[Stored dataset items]
········

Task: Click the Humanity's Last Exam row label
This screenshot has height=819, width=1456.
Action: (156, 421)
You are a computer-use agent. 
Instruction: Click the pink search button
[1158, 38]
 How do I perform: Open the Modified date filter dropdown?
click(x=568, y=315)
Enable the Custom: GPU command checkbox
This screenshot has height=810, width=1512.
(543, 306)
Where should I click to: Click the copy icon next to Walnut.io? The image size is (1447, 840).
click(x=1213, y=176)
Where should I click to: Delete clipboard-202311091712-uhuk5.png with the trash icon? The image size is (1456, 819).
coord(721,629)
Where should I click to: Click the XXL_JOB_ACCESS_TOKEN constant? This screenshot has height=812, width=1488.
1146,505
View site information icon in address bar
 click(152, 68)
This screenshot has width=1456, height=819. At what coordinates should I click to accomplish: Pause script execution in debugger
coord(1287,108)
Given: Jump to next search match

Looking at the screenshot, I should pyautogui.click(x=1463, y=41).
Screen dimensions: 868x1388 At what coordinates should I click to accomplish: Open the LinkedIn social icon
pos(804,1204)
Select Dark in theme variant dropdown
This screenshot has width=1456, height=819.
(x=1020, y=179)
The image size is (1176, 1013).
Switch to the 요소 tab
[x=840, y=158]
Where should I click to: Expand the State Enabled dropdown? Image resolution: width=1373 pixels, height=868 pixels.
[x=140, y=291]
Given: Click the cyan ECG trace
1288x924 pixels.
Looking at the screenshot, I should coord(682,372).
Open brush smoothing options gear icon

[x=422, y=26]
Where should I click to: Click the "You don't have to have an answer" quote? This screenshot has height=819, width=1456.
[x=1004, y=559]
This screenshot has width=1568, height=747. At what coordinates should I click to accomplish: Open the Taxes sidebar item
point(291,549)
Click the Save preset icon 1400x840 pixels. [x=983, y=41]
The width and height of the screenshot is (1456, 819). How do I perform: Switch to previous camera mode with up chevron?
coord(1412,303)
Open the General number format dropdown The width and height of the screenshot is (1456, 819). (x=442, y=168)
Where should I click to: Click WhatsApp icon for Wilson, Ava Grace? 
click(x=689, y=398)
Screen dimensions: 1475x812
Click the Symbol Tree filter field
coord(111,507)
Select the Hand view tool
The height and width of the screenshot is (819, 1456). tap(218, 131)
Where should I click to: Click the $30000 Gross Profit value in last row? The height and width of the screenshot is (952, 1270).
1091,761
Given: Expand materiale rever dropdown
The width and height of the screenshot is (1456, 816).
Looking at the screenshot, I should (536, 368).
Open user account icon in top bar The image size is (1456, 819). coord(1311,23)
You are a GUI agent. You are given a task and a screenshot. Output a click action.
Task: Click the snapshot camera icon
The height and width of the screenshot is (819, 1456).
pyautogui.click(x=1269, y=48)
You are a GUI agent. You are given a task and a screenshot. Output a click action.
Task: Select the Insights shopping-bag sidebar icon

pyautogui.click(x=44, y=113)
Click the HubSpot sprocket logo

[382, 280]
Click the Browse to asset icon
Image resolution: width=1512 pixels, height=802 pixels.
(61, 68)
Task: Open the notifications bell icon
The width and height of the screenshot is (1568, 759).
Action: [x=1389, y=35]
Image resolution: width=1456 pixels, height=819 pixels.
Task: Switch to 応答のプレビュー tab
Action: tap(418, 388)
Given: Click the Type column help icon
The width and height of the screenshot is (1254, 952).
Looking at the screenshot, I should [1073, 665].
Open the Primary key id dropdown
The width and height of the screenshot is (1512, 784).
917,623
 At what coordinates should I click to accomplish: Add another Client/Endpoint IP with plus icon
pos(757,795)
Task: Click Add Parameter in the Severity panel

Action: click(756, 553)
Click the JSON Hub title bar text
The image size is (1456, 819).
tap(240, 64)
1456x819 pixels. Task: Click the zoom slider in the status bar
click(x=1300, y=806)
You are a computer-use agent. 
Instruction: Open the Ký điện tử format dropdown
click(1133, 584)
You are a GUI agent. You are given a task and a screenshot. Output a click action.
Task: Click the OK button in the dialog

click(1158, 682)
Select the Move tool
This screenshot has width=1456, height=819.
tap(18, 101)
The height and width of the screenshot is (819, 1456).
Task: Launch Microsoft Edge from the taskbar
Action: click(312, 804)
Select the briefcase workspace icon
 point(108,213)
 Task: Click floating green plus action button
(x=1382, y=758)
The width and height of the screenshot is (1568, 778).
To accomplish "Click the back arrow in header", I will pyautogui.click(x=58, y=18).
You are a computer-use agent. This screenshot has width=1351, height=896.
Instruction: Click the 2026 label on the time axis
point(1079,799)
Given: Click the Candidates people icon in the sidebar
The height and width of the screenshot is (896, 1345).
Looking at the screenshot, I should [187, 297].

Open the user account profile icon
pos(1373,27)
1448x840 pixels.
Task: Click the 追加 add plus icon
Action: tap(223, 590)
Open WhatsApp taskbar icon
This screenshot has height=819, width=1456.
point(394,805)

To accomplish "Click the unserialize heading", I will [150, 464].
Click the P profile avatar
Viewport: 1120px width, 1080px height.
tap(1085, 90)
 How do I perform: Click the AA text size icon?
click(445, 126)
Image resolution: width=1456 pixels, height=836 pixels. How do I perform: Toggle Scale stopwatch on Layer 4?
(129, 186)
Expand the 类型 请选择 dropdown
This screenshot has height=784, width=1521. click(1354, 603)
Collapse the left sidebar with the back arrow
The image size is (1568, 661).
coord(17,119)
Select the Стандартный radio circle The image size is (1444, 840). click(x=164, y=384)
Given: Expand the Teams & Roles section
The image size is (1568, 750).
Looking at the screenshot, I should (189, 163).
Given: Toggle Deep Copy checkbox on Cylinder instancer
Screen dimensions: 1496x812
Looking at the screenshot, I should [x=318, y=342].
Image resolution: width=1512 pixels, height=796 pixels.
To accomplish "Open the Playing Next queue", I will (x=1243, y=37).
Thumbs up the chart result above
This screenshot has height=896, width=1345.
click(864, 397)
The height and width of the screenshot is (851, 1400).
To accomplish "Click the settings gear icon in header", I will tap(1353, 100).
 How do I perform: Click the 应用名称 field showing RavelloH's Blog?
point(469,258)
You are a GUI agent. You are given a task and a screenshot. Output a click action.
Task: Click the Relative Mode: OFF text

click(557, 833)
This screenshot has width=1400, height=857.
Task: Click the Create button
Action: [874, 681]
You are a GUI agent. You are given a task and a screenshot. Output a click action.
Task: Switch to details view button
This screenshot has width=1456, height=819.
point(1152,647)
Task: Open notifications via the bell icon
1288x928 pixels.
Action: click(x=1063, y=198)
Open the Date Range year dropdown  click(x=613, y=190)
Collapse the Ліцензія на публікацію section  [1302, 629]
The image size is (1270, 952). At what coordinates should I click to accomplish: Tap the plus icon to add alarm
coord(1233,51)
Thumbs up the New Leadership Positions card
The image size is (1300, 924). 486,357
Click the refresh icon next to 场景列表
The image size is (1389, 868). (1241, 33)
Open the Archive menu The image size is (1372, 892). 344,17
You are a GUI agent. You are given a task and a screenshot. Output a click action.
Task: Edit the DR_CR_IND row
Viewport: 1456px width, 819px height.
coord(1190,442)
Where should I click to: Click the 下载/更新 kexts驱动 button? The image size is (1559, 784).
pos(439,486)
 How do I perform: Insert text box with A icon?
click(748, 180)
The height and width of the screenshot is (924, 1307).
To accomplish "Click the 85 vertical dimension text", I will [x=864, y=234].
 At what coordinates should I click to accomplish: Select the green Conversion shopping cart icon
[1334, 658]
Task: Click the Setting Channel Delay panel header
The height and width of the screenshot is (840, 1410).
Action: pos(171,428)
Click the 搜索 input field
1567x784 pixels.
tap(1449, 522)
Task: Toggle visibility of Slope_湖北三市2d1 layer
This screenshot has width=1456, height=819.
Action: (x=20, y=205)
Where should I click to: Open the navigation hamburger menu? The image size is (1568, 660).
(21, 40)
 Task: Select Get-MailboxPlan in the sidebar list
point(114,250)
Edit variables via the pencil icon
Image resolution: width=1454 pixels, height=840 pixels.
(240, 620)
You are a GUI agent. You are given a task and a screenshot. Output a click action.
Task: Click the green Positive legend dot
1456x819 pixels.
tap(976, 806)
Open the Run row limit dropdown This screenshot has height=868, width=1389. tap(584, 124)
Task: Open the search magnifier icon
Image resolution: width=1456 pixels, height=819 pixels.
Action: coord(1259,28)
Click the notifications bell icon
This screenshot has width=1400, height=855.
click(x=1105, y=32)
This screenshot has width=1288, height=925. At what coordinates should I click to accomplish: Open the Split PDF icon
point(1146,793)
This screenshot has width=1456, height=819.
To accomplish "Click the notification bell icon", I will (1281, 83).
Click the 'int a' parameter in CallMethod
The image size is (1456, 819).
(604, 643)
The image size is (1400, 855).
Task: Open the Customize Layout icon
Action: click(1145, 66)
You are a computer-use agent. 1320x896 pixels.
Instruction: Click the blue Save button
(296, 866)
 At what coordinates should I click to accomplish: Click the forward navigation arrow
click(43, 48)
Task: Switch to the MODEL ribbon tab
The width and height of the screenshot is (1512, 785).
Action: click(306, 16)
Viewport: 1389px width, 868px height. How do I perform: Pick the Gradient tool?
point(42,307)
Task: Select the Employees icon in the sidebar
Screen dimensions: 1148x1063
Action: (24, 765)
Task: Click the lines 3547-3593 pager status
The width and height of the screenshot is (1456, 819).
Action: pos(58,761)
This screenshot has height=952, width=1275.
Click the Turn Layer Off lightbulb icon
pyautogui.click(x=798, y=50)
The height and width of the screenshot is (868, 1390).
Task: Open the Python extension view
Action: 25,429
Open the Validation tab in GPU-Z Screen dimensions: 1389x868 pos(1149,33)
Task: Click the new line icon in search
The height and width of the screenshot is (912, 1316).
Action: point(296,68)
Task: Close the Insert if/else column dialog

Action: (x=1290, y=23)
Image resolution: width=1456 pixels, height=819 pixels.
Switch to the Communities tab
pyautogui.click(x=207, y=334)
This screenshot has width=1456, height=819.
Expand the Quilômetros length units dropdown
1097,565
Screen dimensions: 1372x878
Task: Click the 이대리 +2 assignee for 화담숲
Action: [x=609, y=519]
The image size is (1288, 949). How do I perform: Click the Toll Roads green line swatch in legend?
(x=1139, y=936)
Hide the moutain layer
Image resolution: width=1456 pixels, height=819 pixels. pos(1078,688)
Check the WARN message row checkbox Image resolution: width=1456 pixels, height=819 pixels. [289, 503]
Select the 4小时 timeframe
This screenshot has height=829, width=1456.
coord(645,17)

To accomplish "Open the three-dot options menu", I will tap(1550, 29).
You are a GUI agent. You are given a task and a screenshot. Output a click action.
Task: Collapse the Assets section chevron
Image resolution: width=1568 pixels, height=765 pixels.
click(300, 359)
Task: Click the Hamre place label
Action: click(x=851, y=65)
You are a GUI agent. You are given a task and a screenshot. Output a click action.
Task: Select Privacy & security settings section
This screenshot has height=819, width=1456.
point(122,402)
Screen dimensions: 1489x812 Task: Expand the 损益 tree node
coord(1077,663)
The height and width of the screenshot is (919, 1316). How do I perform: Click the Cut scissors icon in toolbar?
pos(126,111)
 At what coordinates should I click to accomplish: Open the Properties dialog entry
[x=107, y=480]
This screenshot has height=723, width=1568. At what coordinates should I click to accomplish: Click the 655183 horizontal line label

········

- Action item: Of the lines in the data above, some may include the word "computer"; state how many, with no added words.

- Solution: 4